Pesquisadores afirmam que condições geológicas podem não sustentar vida em Europa, apesar de seu oceano subterrâneo
Um novo estudo publicado em revista científica levantou dúvidas sobre a possibilidade de vida no interior da lua Europa, um dos maiores satélites naturais de Júpiter, tradicionalmente apontada como um dos lugares mais promissores do Sistema Solar para a procura de vida além da Terra.
Pesquisadores modelaram as condições internas de Europa e concluíram que o asfalto rochoso do fundo de seu oceano pode ser demasiado rígido para permitir a atividade geológica necessária à formação de fontes hidrotermais e outras interações entre rocha e água que, na Terra, geram energia química vital para organismos.
Segundo o estudo, apesar de existir um vasto oceano líquido sob a espessa camada de gelo — que pode conter mais água que todos os oceanos da Terra — e a presença de compostos orgânicos detectados na superfície, a ausência de tectônica ativa ou vulcanismo submarino torna improvável que haja hoje um ambiente químico energeticamente rico suficiente para sustentar vida.
O trabalho científico, liderado por Paul Byrne, da Washington University, levou em conta fatores como o tamanho de Europa, a composição de seu núcleo rochoso e as forças gravitacionais exercidas por Júpiter. As simulações indicaram que há pouco ou nenhum movimento tectônico no fundo do oceano da lua, dificultando reações químicas essenciais à vida como conhecemos.

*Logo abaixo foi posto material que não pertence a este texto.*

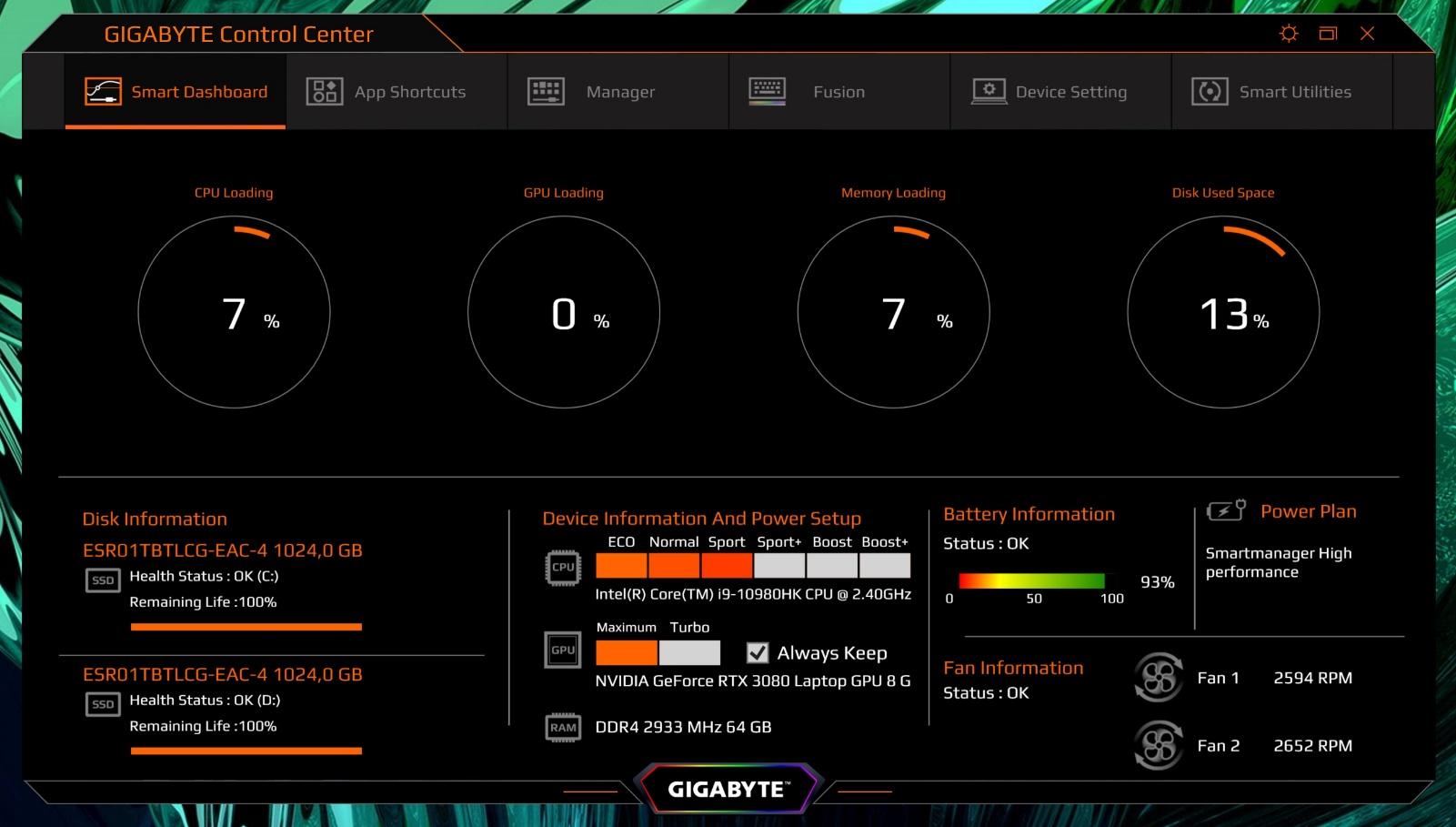The height and width of the screenshot is (827, 1456).
Task: Click the Power Plan battery plug icon
Action: point(1226,510)
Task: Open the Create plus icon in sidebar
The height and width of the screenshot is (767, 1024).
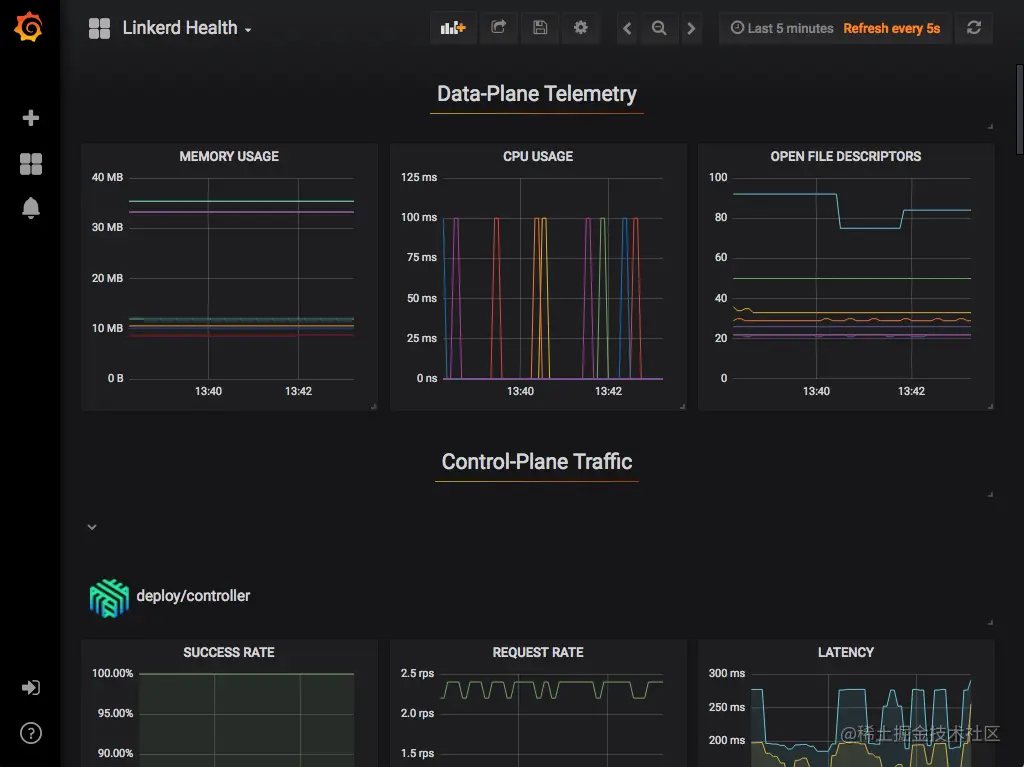Action: pyautogui.click(x=30, y=117)
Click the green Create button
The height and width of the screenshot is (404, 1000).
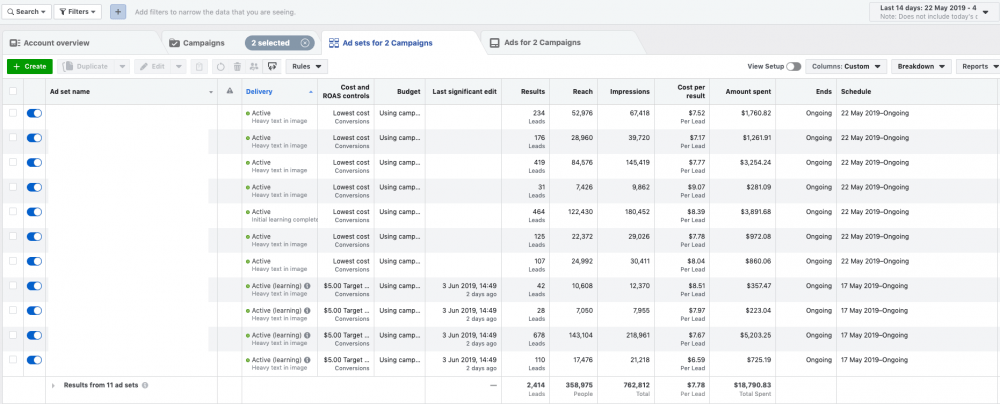[x=29, y=66]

Os autores observam, no entanto, que Europa ainda pode ter sido mais ativa geologicamente no passado, o que poderia ter criado condições favoráveis a formas de vida há bilhões de anos.
Apesar das descobertas, Europa continua sendo alvo de grandes missões espaciais: a sonda Europa Clipper, da NASA, lançada em 2024, deve chegar à lua em 2031 para estudar sua superfície de perto e coletar dados que ajudam a entender melhor seu oceano oculto e o potencial de habitabilidade.